→ **DIRECTIVE**:
In the forum thread on possum trapping below, how many possums on average does it take to make a kilo of fur?

→ **PROVIDED PASSAGE**:
· · · ·
How much can be made a month if you get 100 traps and a premo spot ? And bowl a few with a 22 as well

----------


## Dundee

> How much can be made a month if you get 100 traps and a premo spot ? And bowl a few with a 22 as well



Thats a tricky one but average 18 to 20 possoms make a kilo of fur and @ $110-$115

----------


## Neckshot

[QUOTE=6MMBR;102294]How much can be made a month if you get 100 traps and a premo spot ?And bowl a few with a 22 as well[/ 
You would have to skin to make it worthwhile and be able to.consistanly pull the same numbers at 15 bucks a skin grade two lge skin
It would be up to the indavidual.you need boards traps and bait and your food and a place to work that doc and private contractors arnt
If you said medium skins 10 to 12 bucks  +expensis , you worked on location you could av 2 k a month 
That's not working the nitty gritty out.

----------


## 6MMBR

2 grand a month ante worth it at all.
24k a year , you can make that at Mc Donald's

----------


## Chris

Would as Neckshot saying depend on area ,trapping is the hard way to do it.I used poison ,was pulling 100-120 skins off a 1.5 -2 hr line .
· · · ·
→ **DATA SEGMENT**:
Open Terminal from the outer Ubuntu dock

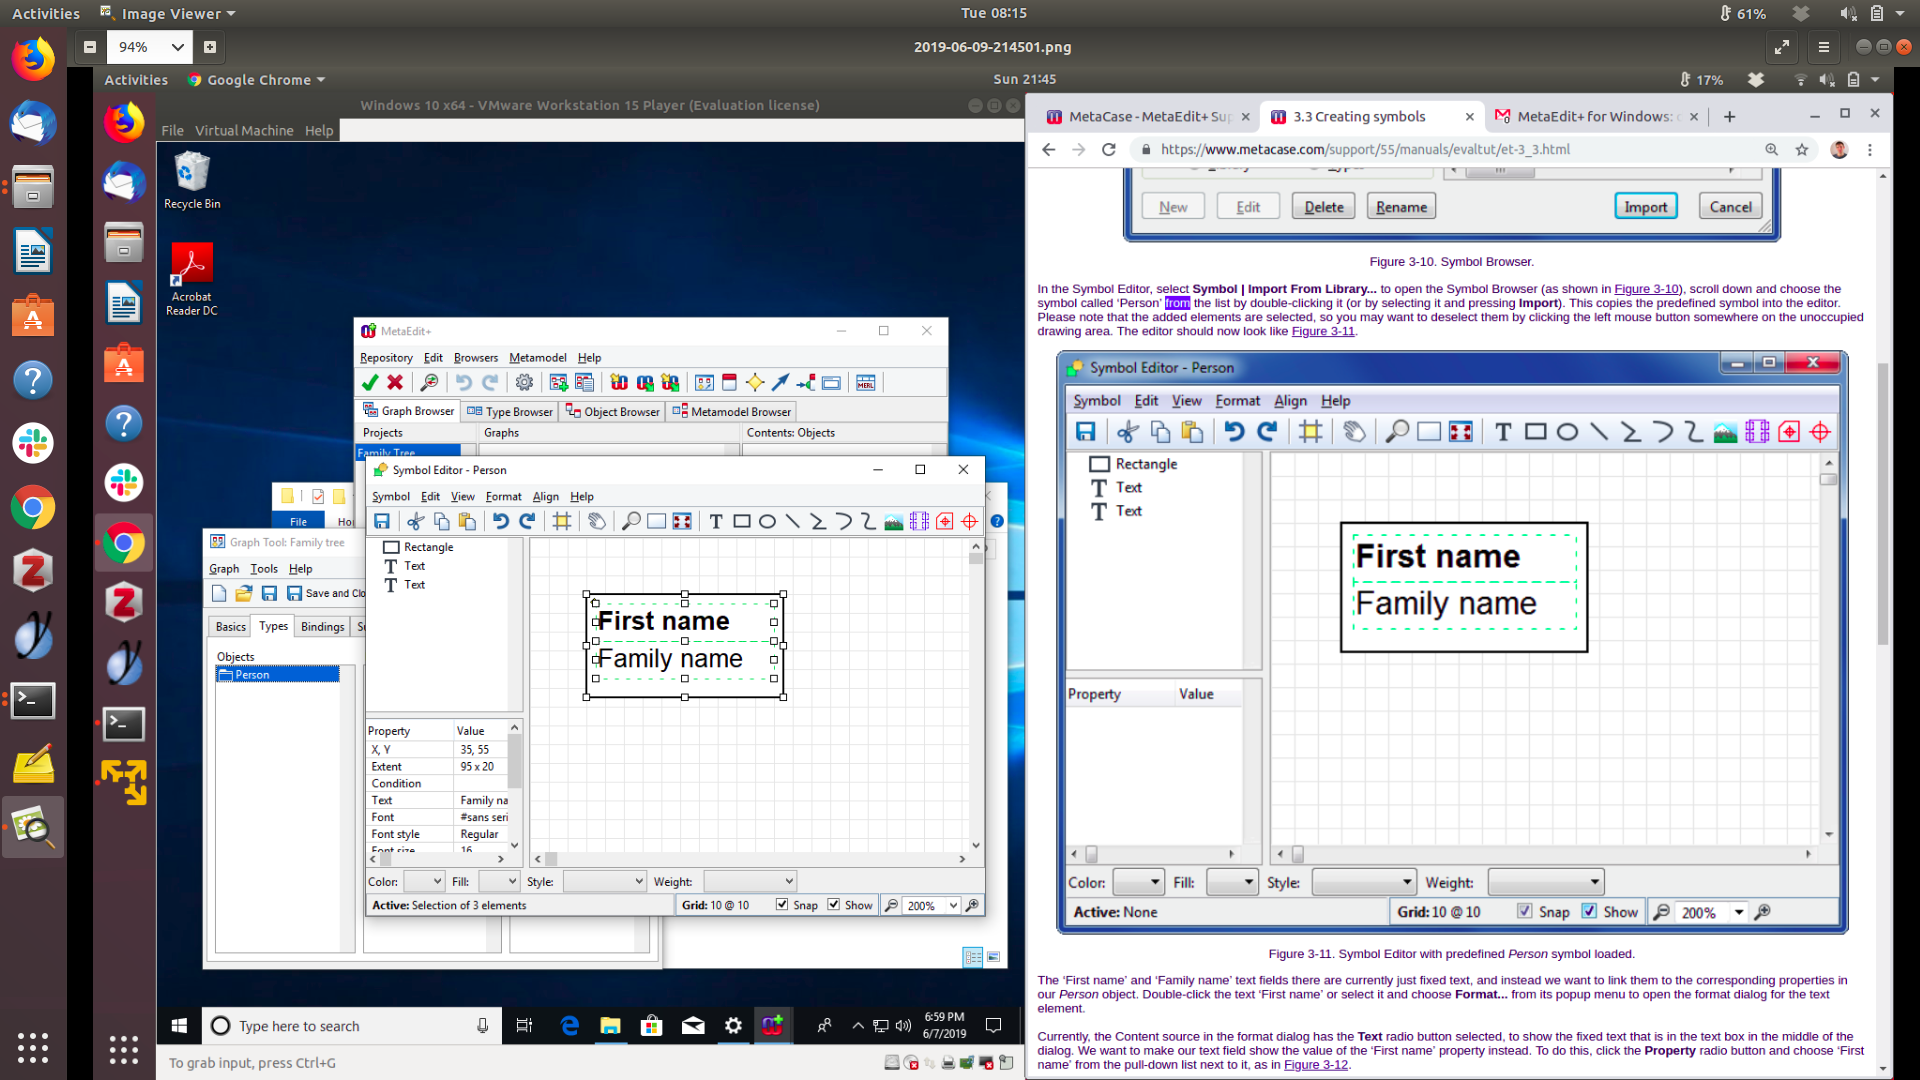(x=33, y=701)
· · · ·
→ **COMPLETED TASK**:
18 to 20 possums